• Material provided
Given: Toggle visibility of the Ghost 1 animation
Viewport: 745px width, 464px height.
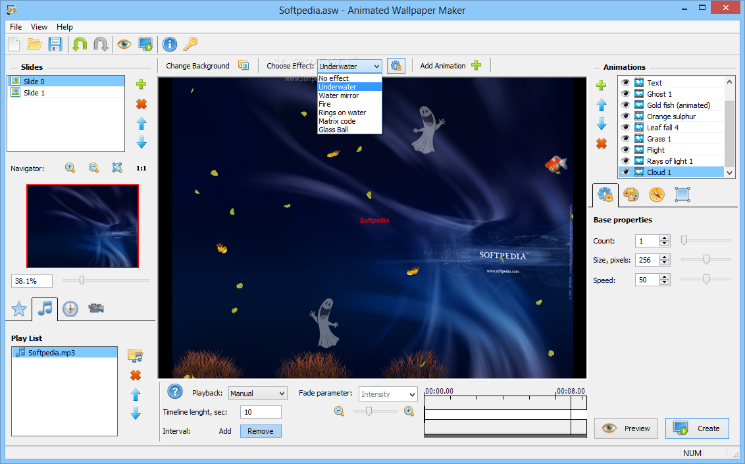Looking at the screenshot, I should (625, 93).
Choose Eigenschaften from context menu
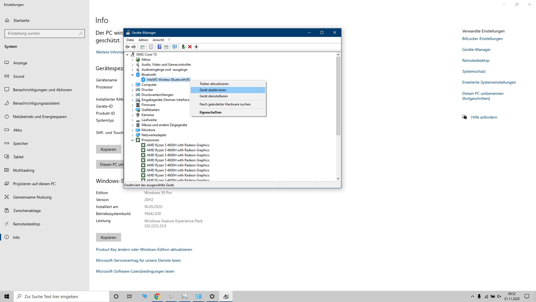 210,112
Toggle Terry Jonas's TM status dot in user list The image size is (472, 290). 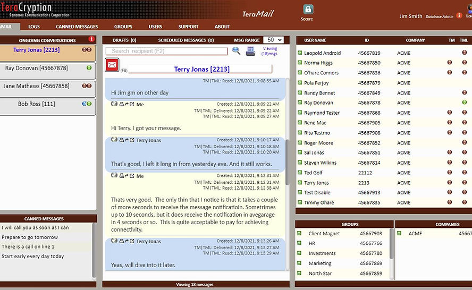pyautogui.click(x=450, y=182)
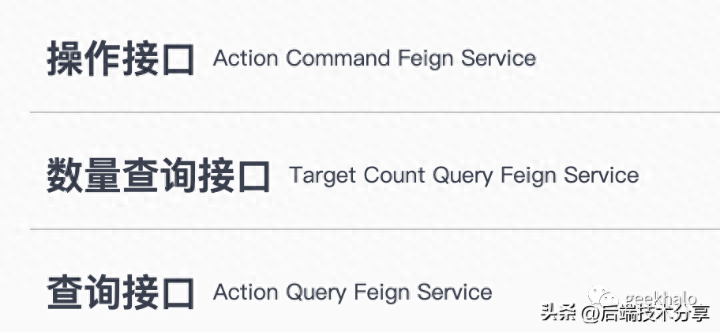This screenshot has height=332, width=720.
Task: Click the 数 character in second heading
Action: click(x=65, y=175)
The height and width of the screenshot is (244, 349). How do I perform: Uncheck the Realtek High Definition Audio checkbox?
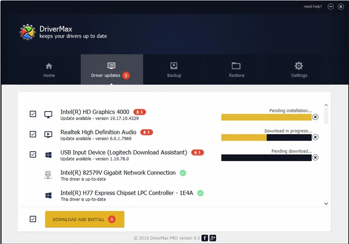tap(33, 134)
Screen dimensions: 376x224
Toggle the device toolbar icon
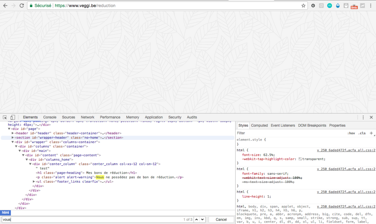pyautogui.click(x=12, y=117)
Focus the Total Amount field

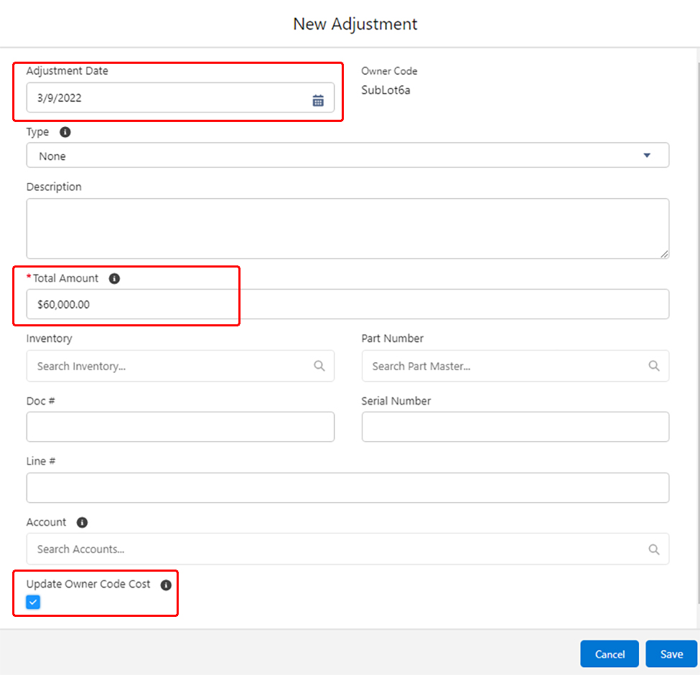(x=347, y=304)
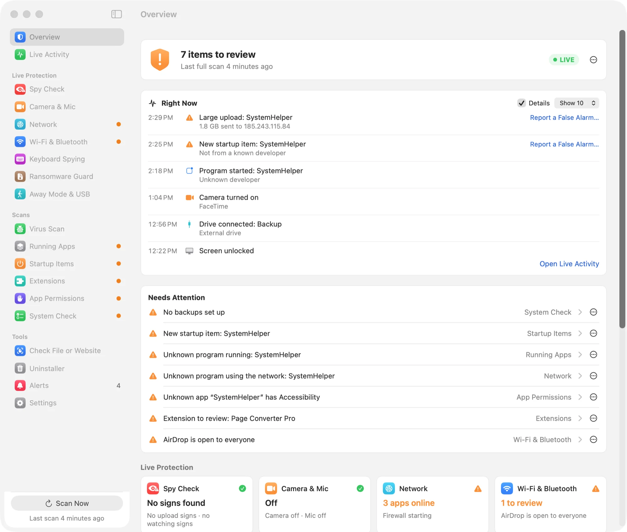Select Keyboard Spying sidebar icon

tap(20, 159)

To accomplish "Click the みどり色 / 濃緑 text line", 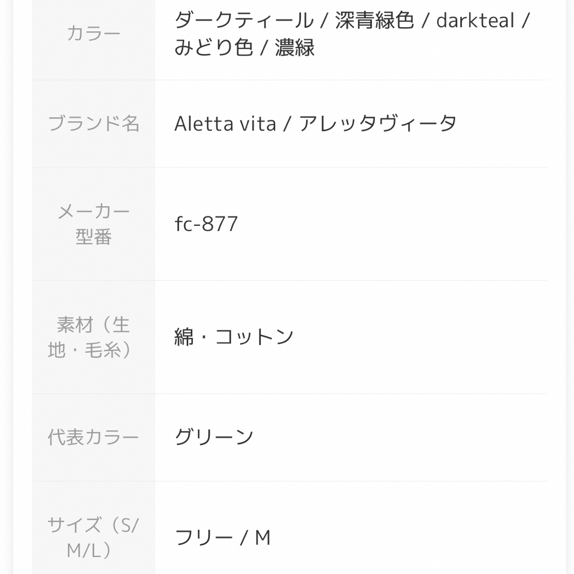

• What you need to do
Please copy out the rows starting with the line containing "Focus the Total Amount field" and going on through the end of the rows, leaving out the pictures.

• Answer to the exercise
Focus the Total Amount field

(x=347, y=304)
Select Keyboard Spying sidebar icon

tap(20, 159)

To accomplish "Click the みどり色 / 濃緑 text line", 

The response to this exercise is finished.